Dataset entries

◇ ◇ ◇ ◇ ◇ ◇ ◇

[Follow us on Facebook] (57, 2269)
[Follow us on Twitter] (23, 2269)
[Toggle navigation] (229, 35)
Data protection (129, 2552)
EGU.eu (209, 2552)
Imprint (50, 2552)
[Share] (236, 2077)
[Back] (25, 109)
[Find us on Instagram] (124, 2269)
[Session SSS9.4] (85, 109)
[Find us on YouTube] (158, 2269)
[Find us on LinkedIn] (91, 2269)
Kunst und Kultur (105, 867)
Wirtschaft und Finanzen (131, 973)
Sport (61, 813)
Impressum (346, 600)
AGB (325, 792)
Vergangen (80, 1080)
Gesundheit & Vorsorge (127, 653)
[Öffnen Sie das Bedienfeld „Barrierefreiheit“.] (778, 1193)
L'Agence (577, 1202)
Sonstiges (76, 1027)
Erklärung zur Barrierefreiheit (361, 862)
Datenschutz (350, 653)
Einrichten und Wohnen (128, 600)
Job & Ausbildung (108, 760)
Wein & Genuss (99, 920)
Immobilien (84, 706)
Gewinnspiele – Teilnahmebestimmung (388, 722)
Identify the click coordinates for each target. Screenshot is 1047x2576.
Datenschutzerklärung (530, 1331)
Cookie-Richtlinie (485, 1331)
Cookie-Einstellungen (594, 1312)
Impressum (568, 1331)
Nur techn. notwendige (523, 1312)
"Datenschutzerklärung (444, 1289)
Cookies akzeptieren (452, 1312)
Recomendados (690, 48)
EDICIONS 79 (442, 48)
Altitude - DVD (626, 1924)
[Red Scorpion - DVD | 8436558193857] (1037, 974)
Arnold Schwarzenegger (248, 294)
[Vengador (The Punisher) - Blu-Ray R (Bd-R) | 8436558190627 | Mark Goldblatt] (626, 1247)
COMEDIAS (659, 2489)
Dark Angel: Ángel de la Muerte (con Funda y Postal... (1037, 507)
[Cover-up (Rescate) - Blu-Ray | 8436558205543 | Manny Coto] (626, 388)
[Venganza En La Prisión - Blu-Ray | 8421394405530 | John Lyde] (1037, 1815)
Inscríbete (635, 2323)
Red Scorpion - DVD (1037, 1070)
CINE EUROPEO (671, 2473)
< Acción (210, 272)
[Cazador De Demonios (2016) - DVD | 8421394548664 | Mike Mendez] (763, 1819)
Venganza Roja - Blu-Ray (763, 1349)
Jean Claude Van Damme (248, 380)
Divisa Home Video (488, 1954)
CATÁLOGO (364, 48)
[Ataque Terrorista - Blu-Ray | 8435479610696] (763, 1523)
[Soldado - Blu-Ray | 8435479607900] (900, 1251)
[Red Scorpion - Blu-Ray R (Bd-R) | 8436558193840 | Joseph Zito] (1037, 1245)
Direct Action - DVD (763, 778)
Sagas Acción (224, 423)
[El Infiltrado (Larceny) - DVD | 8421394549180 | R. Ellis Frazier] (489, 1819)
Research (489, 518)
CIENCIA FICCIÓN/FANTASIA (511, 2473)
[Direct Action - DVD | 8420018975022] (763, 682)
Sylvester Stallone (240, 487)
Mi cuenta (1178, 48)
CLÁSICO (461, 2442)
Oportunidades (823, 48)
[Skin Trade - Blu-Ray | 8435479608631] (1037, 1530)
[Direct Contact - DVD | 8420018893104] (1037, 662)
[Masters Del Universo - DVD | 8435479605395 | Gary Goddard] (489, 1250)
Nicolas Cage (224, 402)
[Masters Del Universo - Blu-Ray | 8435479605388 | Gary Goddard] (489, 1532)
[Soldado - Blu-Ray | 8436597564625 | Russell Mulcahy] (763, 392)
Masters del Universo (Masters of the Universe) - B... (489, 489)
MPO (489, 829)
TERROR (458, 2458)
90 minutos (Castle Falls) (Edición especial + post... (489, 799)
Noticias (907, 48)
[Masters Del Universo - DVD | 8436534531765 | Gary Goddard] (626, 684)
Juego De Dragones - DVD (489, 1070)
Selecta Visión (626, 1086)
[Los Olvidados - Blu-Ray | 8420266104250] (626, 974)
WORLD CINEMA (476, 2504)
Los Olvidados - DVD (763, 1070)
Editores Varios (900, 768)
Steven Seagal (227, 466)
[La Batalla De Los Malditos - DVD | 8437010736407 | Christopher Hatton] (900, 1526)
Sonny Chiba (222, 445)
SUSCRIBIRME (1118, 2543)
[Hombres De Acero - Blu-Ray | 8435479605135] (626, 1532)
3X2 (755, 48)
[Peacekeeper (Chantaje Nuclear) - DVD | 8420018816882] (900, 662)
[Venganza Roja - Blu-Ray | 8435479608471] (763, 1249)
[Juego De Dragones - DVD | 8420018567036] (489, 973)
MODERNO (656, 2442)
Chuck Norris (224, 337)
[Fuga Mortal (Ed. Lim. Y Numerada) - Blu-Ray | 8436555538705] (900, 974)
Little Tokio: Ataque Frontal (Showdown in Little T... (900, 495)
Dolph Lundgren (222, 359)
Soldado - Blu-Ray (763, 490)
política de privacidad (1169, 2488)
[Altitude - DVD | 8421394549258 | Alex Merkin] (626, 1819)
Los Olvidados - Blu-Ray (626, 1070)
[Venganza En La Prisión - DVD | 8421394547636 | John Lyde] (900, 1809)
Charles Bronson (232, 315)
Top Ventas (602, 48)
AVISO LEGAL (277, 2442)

◇ ◇ ◇ ◇ ◇ ◇ ◇

Exercise directions —
Among the records above, only the lines between the line holding "CIENCIA FICCIÓN/FANTASIA (511, 2473)" and the line holding "Soldado - Blu-Ray (763, 490)", inclusive, are to be output, exactly as written.

Finished exercise —
CIENCIA FICCIÓN/FANTASIA (511, 2473)
[Direct Action - DVD | 8420018975022] (763, 682)
Sylvester Stallone (240, 487)
Mi cuenta (1178, 48)
CLÁSICO (461, 2442)
Oportunidades (823, 48)
[Skin Trade - Blu-Ray | 8435479608631] (1037, 1530)
[Direct Contact - DVD | 8420018893104] (1037, 662)
[Masters Del Universo - DVD | 8435479605395 | Gary Goddard] (489, 1250)
Nicolas Cage (224, 402)
[Masters Del Universo - Blu-Ray | 8435479605388 | Gary Goddard] (489, 1532)
[Soldado - Blu-Ray | 8436597564625 | Russell Mulcahy] (763, 392)
Masters del Universo (Masters of the Universe) - B... (489, 489)
MPO (489, 829)
TERROR (458, 2458)
90 minutos (Castle Falls) (Edición especial + post... (489, 799)
Noticias (907, 48)
[Masters Del Universo - DVD | 8436534531765 | Gary Goddard] (626, 684)
Juego De Dragones - DVD (489, 1070)
Selecta Visión (626, 1086)
[Los Olvidados - Blu-Ray | 8420266104250] (626, 974)
WORLD CINEMA (476, 2504)
Los Olvidados - DVD (763, 1070)
Editores Varios (900, 768)
Steven Seagal (227, 466)
[La Batalla De Los Malditos - DVD | 8437010736407 | Christopher Hatton] (900, 1526)
Sonny Chiba (222, 445)
SUSCRIBIRME (1118, 2543)
[Hombres De Acero - Blu-Ray | 8435479605135] (626, 1532)
3X2 (755, 48)
[Peacekeeper (Chantaje Nuclear) - DVD | 8420018816882] (900, 662)
[Venganza Roja - Blu-Ray | 8435479608471] (763, 1249)
[Juego De Dragones - DVD | 8420018567036] (489, 973)
MODERNO (656, 2442)
Chuck Norris (224, 337)
[Fuga Mortal (Ed. Lim. Y Numerada) - Blu-Ray | 8436555538705] (900, 974)
Little Tokio: Ataque Frontal (Showdown in Little T... (900, 495)
Dolph Lundgren (222, 359)
Soldado - Blu-Ray (763, 490)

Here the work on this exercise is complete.